CPT-V: A Contrastive Approach to Post-Training Quantization of Vision
Transformers
- URL: http://arxiv.org/abs/2211.09643v1
- Date: Thu, 17 Nov 2022 16:41:31 GMT
- Title: CPT-V: A Contrastive Approach to Post-Training Quantization of Vision
Transformers
- Authors: Natalia Frumkin, Dibakar Gope, and Diana Marculescu
- Abstract summary: We find a way to improve the accuracy of networks that have already been quantized, simply by perturbing the quantization scales.
CTP-V contrasts the features of quantized and full precision models in a self-supervised fashion.
It improves the top-1 accuracy of a fully quantized ViT-Base by 10.30%, 0.78%, and 0.15% for 3-bit, 4-bit, and 8-bit weight quantization levels.
- Score: 12.987397453149537
- License: http://creativecommons.org/licenses/by/4.0/
- Abstract: When considering post-training quantization, prior work has typically focused
on developing a mixed precision scheme or learning the best way to partition a
network for quantization. In our work, CPT-V, we look at a general way to
improve the accuracy of networks that have already been quantized, simply by
perturbing the quantization scales. Borrowing the idea of contrastive loss from
self-supervised learning, we find a robust way to jointly minimize a loss
function using just 1,000 calibration images. In order to determine the best
performing quantization scale, CPT-V contrasts the features of quantized and
full precision models in a self-supervised fashion.

[The data]

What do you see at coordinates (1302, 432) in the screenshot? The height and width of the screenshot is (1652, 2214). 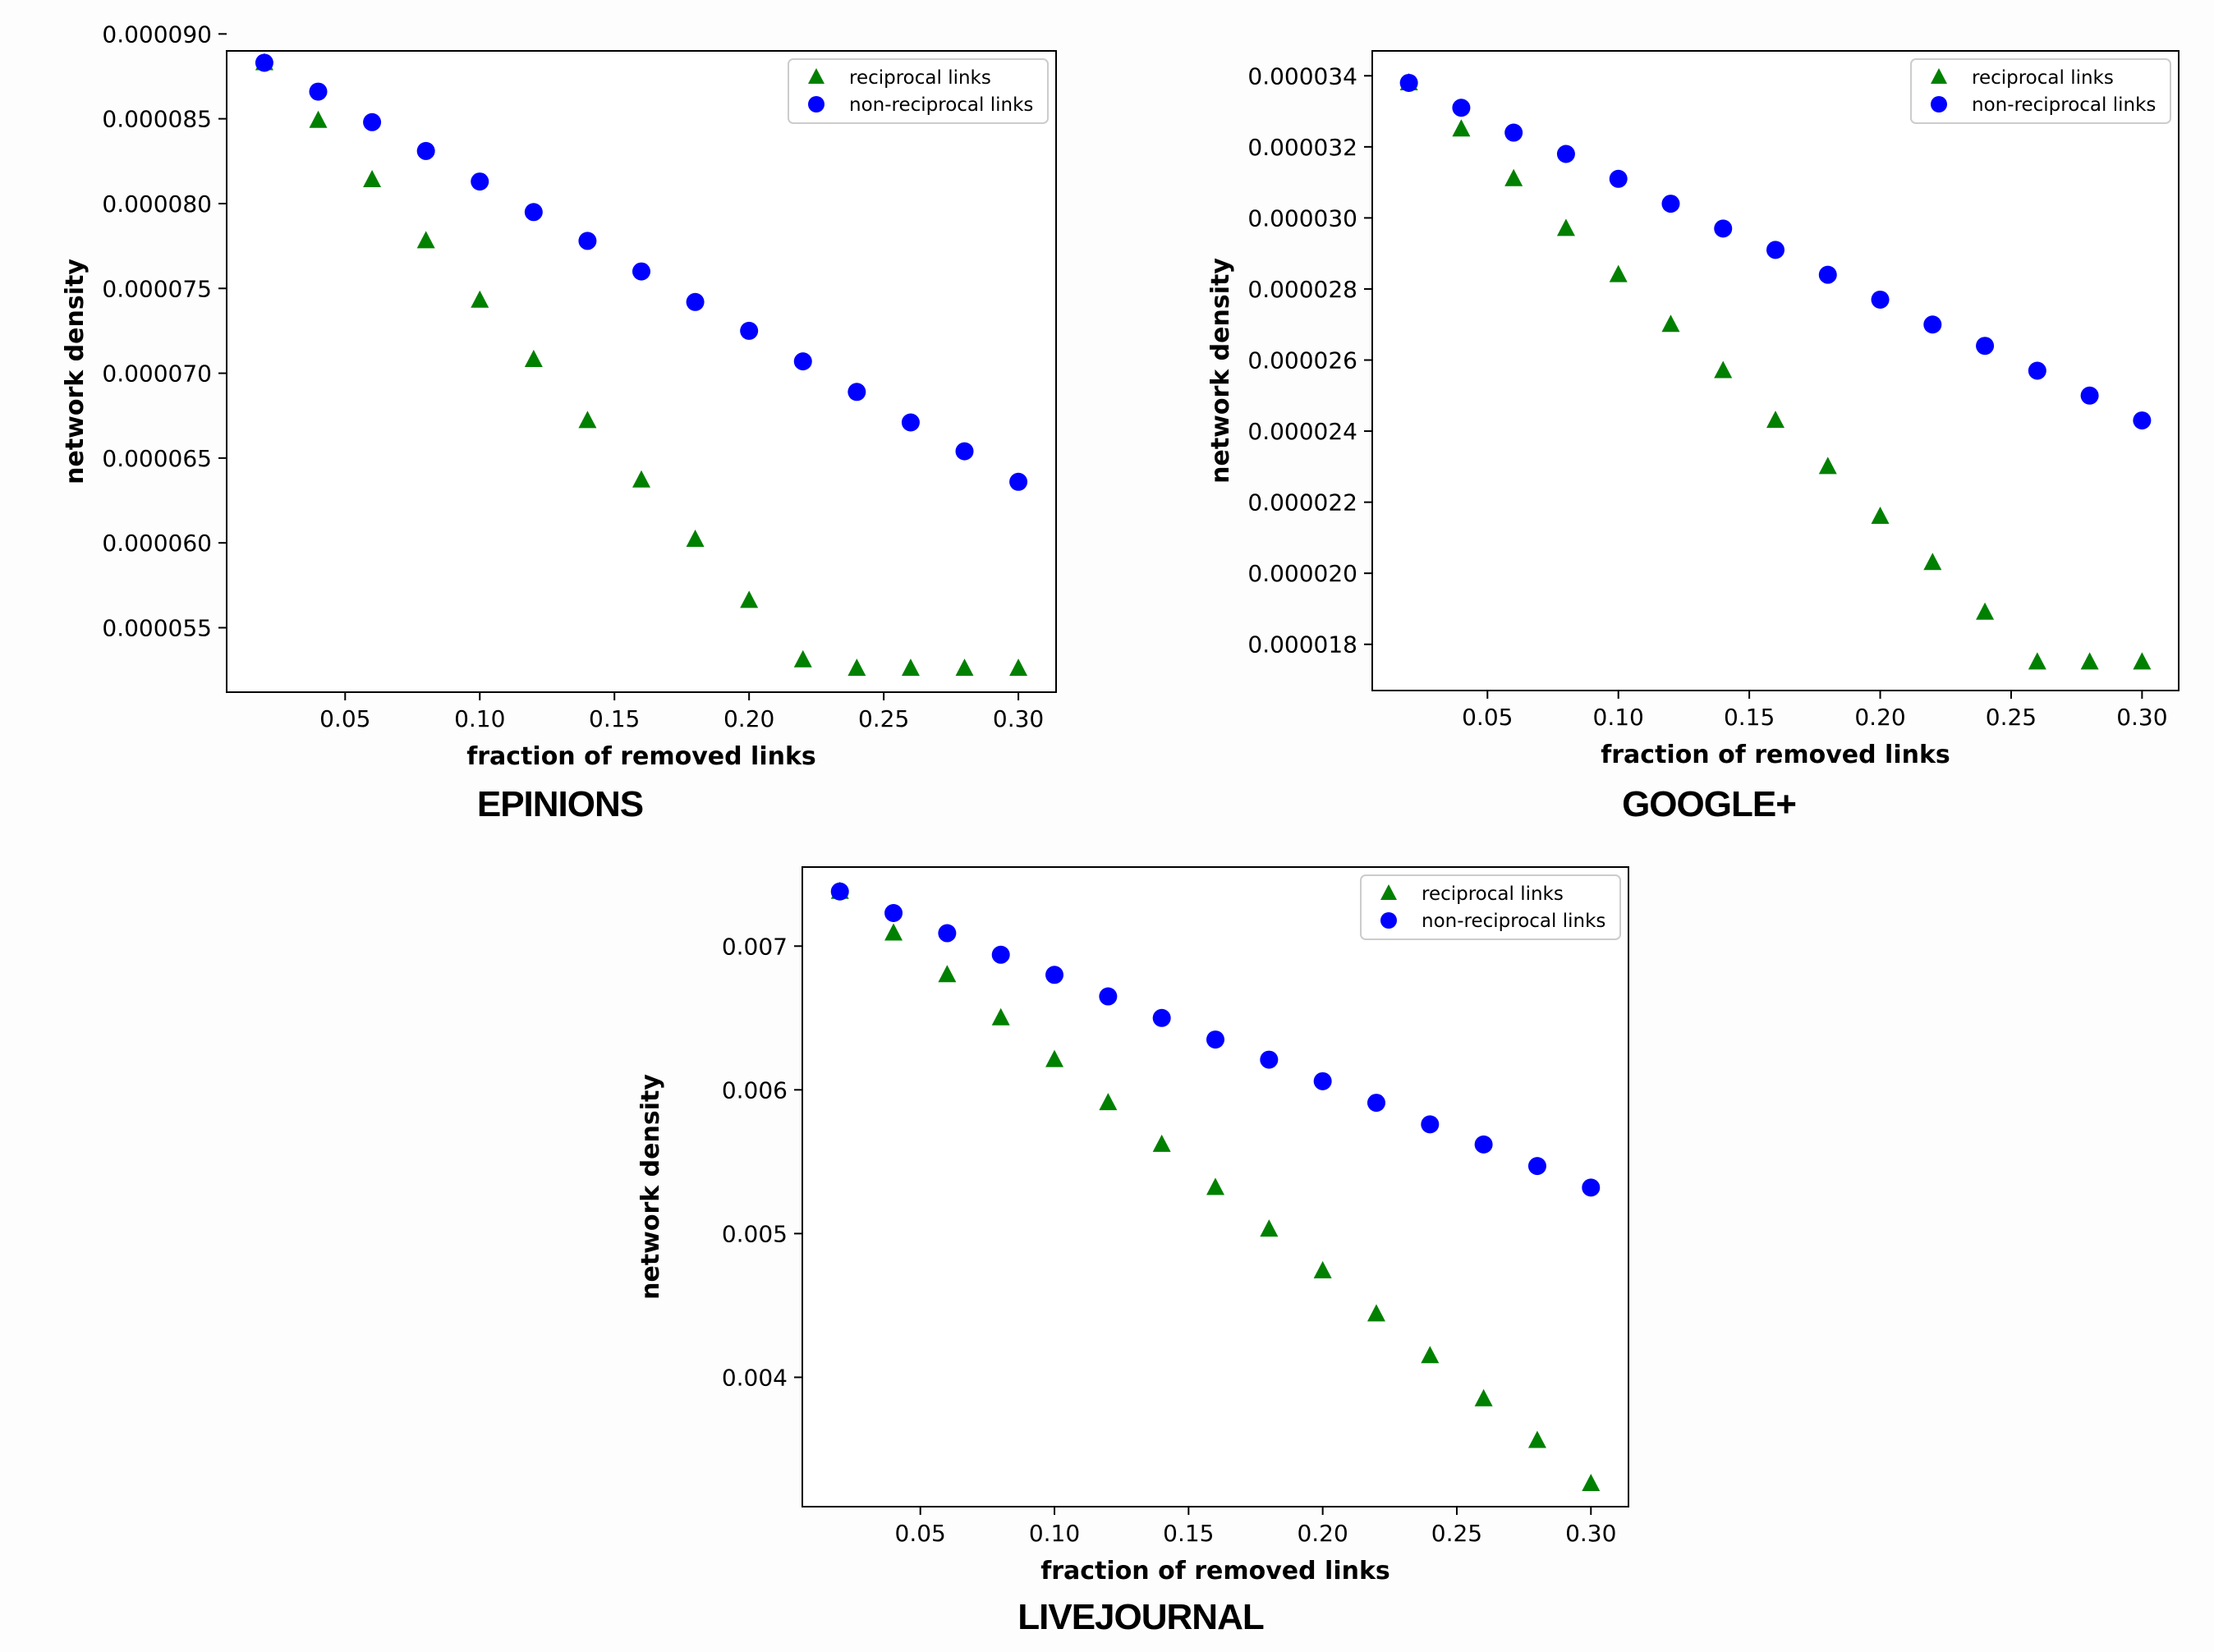 I see `y-tick-label: 0.000024` at bounding box center [1302, 432].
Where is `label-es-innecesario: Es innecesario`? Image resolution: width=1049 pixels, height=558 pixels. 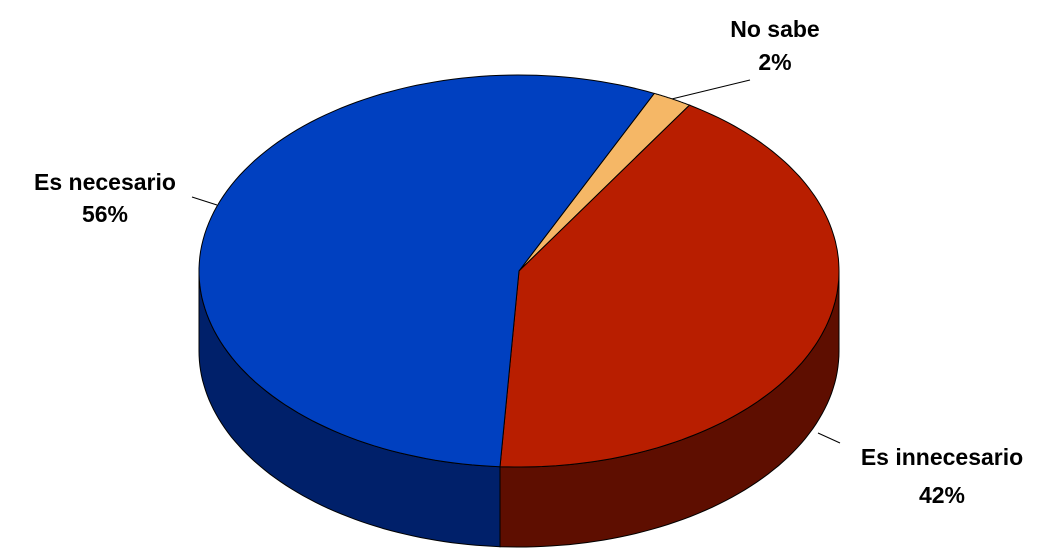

[Exercise]
Using the CPT-V entry above, answer these questions:
1. How many calibration images does CPT-V use to minimize its loss function?
2. Which idea does CPT-V borrow from self-supervised learning?
3. By what amount does it raise the top-1 accuracy of a fully quantized ViT-Base at 3-bit weight quantization?

[Answer space]
1. 1,000 calibration images.
2. Contrastive loss.
3. 10.30%.